A Dash web-application which uses Plotly to provide an interactive interface for browsing ROOT files.

In addition to basic browsing functionality similar to ROOT's TBrowser, Better ROOT Browser includes utilities, such as the template morphing sliders, that make EDA tasks interactive.

Tool to automate the various processing steps to generate CMS Fast Simulation and to validate across FastSim versions (in particular for when changes need to be actively tested). The main infrastructure is in automating the consecutive processing steps and the submissions to the CRAB batch system. The tool will wait for CRAB to finish processing jobs before proceeding to subsequent steps. The package also congregates existing tools to create comparisons across simulation samples.

Simple tool to batch track CRAB jobs using the CRABClient API. Skips checking any jobs that are fully completed and makes recommendations to resubmit with more memory if logs indicate this could help.

Other Experiences

Primary Author

  • "Search for a heavy resonance decaying to a top quark and a W boson at √s = 13 TeV in the fully hadronic final state," CMS Collaboration, JHEP, 2021

Collaborator

  • "Search for a heavy resonance decaying into a top quark and a W boson in the lepton+jets final state at √s = 13 TeV," CMS Collaboration, JHEP, 2022
  • "Search for a massive scalar resonance decaying to a light scalar and a Higgs boson in the four b quarks final state with boosted topology," Phys. Lett. B (2023)

"Search for heavy BSM particles coupling to third generation quarks at CMS"

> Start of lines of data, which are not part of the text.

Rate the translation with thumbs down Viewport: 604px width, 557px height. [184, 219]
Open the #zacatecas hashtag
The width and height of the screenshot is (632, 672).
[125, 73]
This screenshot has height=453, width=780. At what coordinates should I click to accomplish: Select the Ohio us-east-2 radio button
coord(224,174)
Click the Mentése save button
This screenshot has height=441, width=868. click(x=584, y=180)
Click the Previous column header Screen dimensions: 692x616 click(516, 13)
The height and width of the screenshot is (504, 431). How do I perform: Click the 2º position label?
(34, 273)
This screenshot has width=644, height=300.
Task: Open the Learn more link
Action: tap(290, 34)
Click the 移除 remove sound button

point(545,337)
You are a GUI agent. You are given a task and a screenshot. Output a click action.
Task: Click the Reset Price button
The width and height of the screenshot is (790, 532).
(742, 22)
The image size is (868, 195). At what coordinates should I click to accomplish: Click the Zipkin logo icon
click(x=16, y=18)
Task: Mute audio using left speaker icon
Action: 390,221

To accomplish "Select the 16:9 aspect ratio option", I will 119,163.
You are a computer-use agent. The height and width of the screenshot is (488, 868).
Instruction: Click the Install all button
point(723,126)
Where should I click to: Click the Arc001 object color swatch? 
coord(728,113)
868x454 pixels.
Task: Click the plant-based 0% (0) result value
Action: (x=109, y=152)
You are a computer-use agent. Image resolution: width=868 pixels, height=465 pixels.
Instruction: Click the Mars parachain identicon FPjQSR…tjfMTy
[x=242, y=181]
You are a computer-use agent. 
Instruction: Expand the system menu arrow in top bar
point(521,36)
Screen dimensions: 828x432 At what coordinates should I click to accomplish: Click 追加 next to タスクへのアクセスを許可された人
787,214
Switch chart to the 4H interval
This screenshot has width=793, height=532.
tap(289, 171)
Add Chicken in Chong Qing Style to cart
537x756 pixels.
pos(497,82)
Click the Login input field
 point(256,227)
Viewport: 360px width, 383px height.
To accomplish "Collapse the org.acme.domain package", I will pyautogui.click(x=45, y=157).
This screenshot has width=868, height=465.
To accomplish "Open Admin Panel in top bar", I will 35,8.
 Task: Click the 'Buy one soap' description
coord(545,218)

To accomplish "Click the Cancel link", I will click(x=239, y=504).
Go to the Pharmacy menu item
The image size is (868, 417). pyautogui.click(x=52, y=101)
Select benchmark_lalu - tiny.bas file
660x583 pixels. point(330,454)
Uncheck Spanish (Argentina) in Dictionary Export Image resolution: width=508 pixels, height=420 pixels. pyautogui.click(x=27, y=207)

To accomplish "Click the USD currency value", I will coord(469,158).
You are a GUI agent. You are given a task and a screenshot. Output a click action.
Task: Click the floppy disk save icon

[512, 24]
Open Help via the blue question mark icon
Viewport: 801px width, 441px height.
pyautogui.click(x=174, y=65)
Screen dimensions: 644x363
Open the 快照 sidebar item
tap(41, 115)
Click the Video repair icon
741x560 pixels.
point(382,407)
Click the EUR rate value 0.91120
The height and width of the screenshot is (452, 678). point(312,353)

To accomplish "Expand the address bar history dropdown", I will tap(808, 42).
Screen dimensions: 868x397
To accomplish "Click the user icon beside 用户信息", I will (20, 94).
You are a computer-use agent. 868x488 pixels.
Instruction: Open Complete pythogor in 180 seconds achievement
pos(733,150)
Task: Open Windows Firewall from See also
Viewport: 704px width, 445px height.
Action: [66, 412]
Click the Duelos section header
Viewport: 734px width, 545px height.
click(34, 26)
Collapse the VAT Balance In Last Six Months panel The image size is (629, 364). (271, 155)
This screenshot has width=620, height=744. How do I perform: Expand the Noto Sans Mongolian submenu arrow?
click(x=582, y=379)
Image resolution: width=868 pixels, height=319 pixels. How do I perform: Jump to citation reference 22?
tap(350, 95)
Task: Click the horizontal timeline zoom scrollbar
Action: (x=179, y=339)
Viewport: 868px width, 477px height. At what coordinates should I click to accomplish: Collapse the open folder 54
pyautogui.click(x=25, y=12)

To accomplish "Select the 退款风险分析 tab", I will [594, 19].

  • SUSY Conference, Spring 2019
  • PHENO Conference, Spring 2019
  • Lake Louise Winter Institute, Early 2019

"A search for an excited bottom quark decaying to a top quark and W boson in pp collisions at s = 13 TeV"

  • American Physical Society (APS), April 2018

Helped to lead a week-long group exercise where students new to CMS data analysis worked together to recreate my analysis. Helped to edit and provide approachable python code, gave presentations explaining key statistics concepts, and answered student questions throughout the week. My group from the 2021 session won best analysis!

  • Using personal hardware (PC + HTC Vive), provided a virtual reality exhibit at the annual JHU Physics Fair which is free and open to the Baltimore community to enjoy.
  • In 2018, the experience gave visitors a tour of the ATLAS detector at the LHC via ATLASrift.
  • In 2019, the experience allowed visitors to step "inside" the Belle II detector at the SuperKEKB accelerator to watch slow motion electron-positron collisions and the particle showers that result via Belle II VR.
  • Volunteered as a tutor for high school AP Physics students struggling with remote schooling during the COVID-19 pandemic.
  • Served as a revision-based writing tutor at the Rutgers Plangere Writing Center for 2.5 years.

Classical Mechanics (Freshman physics majors)

  • Every Fall from 2017 to 2020

General Physics Lecture and Lab

  • Fall 2016, Spring 2017

Mentored both undergraduate and graduate students in their pursuits to begin research in the JHU experimental particle physics group. Assisted with a variety of topics ranging across physics concepts, coding tools, and statistical analysis.